Аббас Ширинский встретил нас удивленно, но вежливо. После короткого разговора на общие темы мы подошли к сути вопроса. Челебиджихан сказал, что Аббас Ширинский во время своего пребывания в Стамбуле произвел положительное впечатление на всех наших друзей, добавив, что для всех нас его фигура очень важна, и что было бы полезно, если бы мы иногда встречались для обсуждения национальных вопросов. В свою очередь, я заявил, что Аббас Ширинский получил наше высочайшее уважение за свою позицию во время революции 1905 года, и что мы хотим воспользоваться его опытом. Наш собеседник не отреагировал, не проявил интереса к нашим словам... Наконец он спросил, действуем ли мы в организации, и если это так – он заявил, что не считает это целесообразным и не вступит в организацию... Тогда Челебиджихан начал открыто убеждать Аббаса присоединиться к нашей группе, к сожалению, безрезультатно. Таким образом, наше первое предприятие дало отрицательный результат. Мы были удручены. Ситуация, кажется, доказывала, что нам будет нелегко достичь взаимопонимания с революционерами 1905 года или с людьми, получившими образование в России. Мы не понимали, почему Аббас открыто не объяснил нам, почему он не хочет договориться и сотрудничать с нами. История объяснила это нам намного позже – так, как мы никогда не предвидели, – очень горько.
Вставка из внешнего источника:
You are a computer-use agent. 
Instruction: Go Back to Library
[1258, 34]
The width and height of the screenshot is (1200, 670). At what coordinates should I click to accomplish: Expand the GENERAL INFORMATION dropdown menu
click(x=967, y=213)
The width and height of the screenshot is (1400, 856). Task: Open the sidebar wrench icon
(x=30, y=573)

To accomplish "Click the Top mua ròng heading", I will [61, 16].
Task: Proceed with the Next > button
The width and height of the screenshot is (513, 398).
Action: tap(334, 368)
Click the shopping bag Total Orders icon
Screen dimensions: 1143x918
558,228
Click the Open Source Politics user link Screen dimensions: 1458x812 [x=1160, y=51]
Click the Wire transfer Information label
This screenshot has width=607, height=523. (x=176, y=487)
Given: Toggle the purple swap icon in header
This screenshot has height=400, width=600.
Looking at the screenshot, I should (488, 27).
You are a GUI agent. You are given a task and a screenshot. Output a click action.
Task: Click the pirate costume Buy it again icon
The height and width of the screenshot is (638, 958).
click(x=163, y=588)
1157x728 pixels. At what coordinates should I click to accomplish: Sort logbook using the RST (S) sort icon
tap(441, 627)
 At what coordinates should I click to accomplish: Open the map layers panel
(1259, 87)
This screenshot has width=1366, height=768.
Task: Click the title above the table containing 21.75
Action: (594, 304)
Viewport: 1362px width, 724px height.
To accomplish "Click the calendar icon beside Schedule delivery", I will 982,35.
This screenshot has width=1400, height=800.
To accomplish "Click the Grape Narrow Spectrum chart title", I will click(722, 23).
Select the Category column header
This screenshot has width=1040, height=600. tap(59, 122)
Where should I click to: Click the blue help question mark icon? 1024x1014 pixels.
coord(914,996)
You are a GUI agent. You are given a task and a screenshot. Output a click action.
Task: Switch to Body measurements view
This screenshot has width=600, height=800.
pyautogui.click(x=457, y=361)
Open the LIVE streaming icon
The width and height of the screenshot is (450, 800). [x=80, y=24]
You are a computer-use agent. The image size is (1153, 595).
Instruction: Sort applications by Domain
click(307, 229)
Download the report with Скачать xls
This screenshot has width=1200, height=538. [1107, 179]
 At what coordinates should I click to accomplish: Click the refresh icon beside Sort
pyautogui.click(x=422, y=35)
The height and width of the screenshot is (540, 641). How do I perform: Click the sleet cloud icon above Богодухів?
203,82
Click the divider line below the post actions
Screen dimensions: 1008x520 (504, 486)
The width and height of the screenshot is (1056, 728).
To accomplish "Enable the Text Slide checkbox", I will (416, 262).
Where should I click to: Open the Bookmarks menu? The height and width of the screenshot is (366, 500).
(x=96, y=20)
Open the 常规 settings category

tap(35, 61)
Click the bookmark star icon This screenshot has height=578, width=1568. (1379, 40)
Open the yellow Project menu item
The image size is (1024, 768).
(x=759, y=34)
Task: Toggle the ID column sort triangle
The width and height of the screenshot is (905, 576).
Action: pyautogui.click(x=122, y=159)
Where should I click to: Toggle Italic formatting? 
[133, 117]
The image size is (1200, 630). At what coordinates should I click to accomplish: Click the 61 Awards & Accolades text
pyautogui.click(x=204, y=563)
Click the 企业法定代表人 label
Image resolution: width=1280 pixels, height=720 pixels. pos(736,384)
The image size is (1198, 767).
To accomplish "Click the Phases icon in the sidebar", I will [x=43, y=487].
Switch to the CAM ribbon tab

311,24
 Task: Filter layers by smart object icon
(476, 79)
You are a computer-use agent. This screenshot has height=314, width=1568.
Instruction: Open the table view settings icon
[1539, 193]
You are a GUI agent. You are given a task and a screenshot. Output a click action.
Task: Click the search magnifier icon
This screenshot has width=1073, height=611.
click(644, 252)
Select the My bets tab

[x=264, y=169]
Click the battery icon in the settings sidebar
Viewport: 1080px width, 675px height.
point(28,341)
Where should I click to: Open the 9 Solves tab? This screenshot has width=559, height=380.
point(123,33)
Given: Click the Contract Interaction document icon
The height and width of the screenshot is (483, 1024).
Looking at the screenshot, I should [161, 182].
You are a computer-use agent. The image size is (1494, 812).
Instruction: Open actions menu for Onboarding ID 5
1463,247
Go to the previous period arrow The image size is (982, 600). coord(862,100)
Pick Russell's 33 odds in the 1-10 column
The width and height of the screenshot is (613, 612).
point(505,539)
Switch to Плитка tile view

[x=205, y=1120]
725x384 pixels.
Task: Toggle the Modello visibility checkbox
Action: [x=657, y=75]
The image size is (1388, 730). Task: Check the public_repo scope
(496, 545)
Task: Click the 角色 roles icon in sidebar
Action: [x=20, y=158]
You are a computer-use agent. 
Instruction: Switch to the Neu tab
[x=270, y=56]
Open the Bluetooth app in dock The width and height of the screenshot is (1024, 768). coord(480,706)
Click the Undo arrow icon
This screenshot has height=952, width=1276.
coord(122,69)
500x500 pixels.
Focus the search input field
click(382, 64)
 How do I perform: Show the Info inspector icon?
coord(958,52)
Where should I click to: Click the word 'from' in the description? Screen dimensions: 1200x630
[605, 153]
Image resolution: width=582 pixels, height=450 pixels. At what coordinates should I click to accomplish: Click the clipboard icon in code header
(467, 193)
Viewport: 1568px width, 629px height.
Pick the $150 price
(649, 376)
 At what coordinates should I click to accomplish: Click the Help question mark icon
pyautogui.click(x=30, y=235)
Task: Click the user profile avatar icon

Однако мы легко пришли к взаимопониманию с теми, кто получил образование в Турции, в медресе в Крыму или был самоучкой. Но для нас было важно договориться со старыми революционерами и с людьми, которые могли играть роль в российской среде и, кроме того, хорошо знали русский язык. Под этим углом мы взялись наводить справки об адвокате Муфти-заде Ахмеде Бее из рода мурз, но в итоге пришли к выводу, что он не тот человек, которому можно предложить сотрудничество.
Продолжение следует.
Примечание: В квадратных скобках курсивом даны пояснения крымского историка Сергея Громенко или переводы упомянутых Сейдаметом названий, а обычным шрифтом вставлены отсутствующие в оригинале слова, необходимые для лучшего понимания текста.